* Exercise
Each line from the one holding "Task: Expand the Network section" through the end of the records should be returned exactly, while pictures are skipped.

* Records for processing
- - -

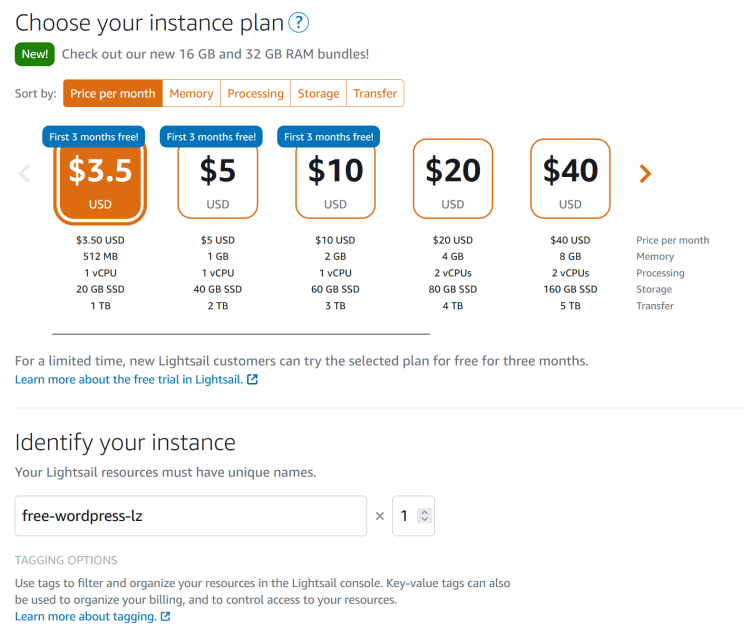The height and width of the screenshot is (628, 750).
Task: Sort plans by Memory
Action: pos(191,94)
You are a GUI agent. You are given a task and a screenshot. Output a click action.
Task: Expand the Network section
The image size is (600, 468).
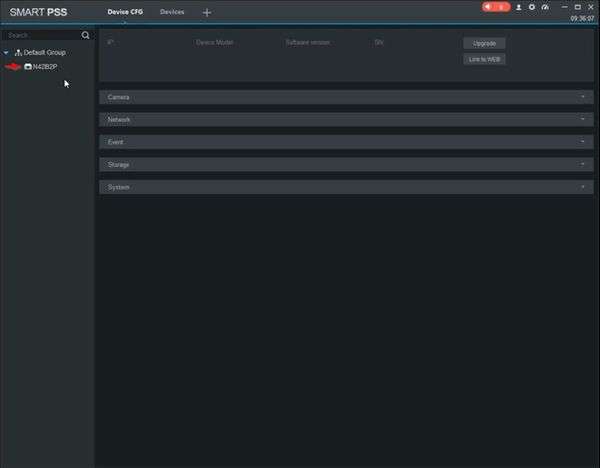pos(346,119)
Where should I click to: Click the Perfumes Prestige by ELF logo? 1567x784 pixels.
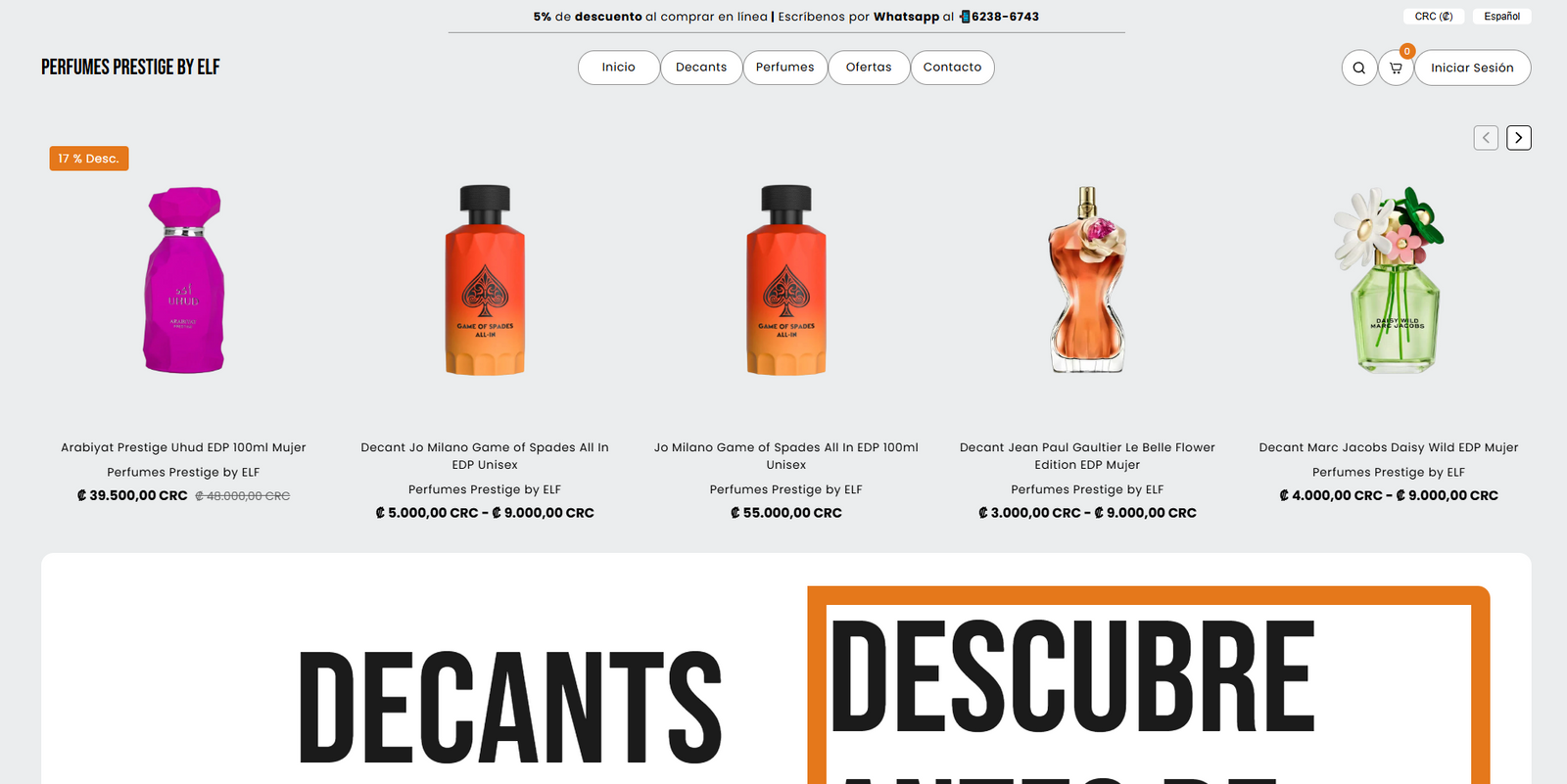(x=130, y=67)
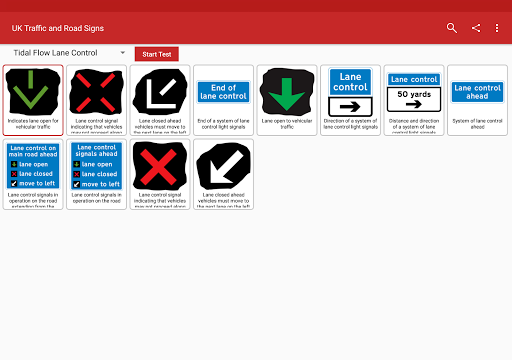Select the Lane control 50 yards sign
The height and width of the screenshot is (360, 512).
point(414,100)
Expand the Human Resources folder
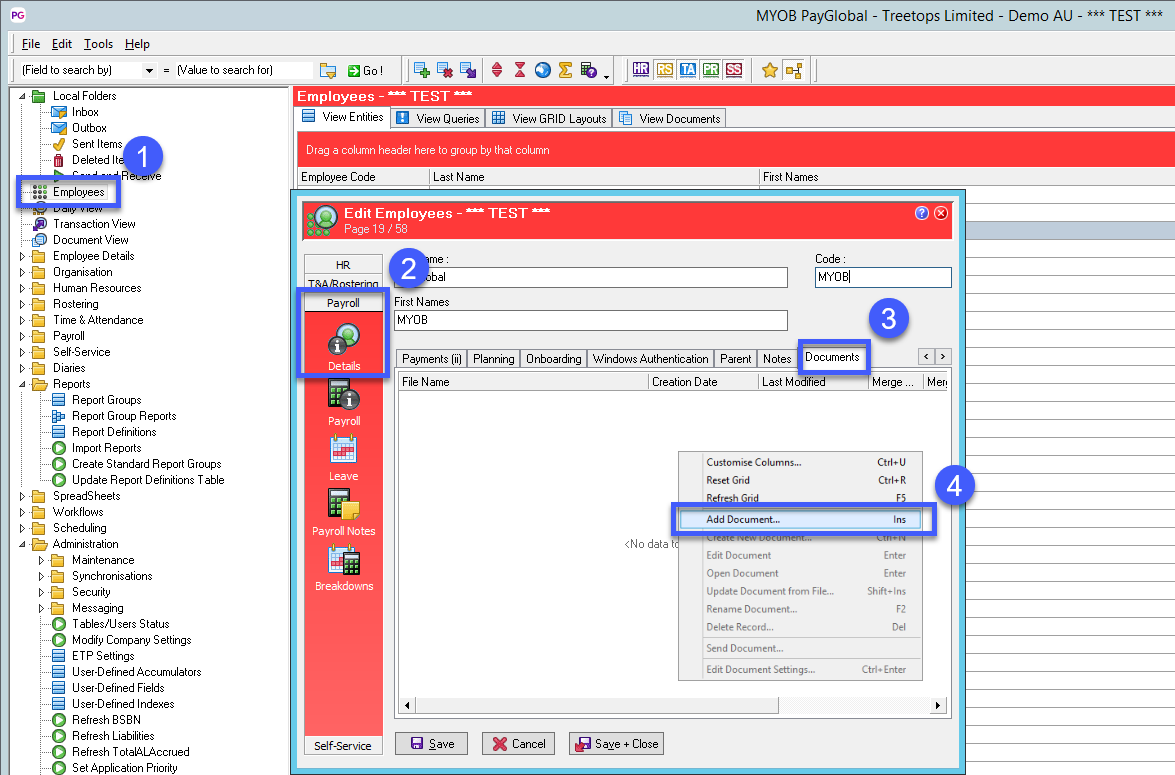Viewport: 1175px width, 775px height. (x=24, y=288)
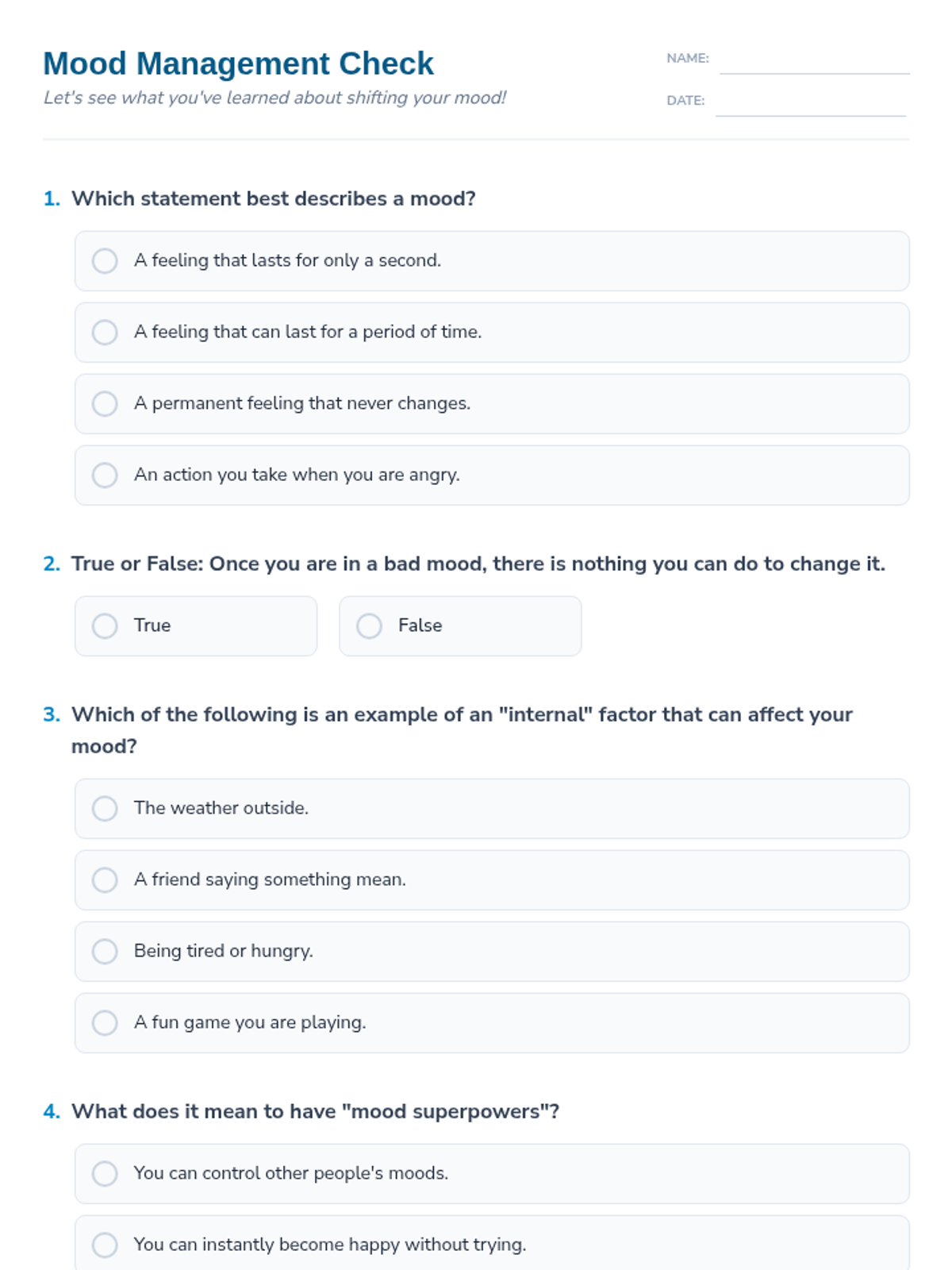The image size is (952, 1270).
Task: Choose 'Being tired or hungry' answer
Action: click(492, 952)
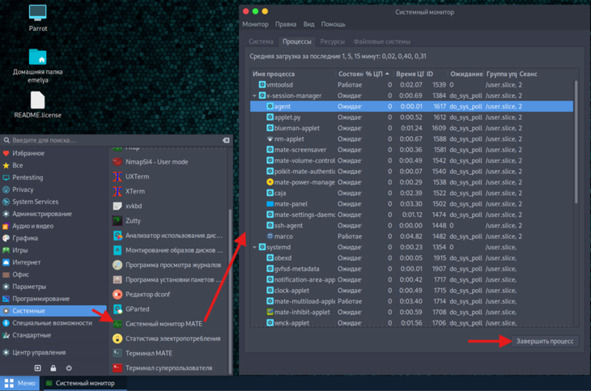Click the power-off icon in menu footer

tap(69, 368)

- - -

* Solution
Task: Expand the Network section
The image size is (600, 468).
pos(346,119)
Where should I click to: Click the Perfumes Prestige by ELF logo? 1567x784 pixels.
(x=130, y=67)
Select the Lane control 50 yards sign
The height and width of the screenshot is (360, 512).
point(414,100)
Expand the Human Resources folder
Viewport: 1175px width, 775px height. (x=24, y=288)
The image size is (952, 1270).
Task: Choose 'Being tired or hungry' answer
Action: click(492, 952)
Click the power-off icon in menu footer

tap(69, 368)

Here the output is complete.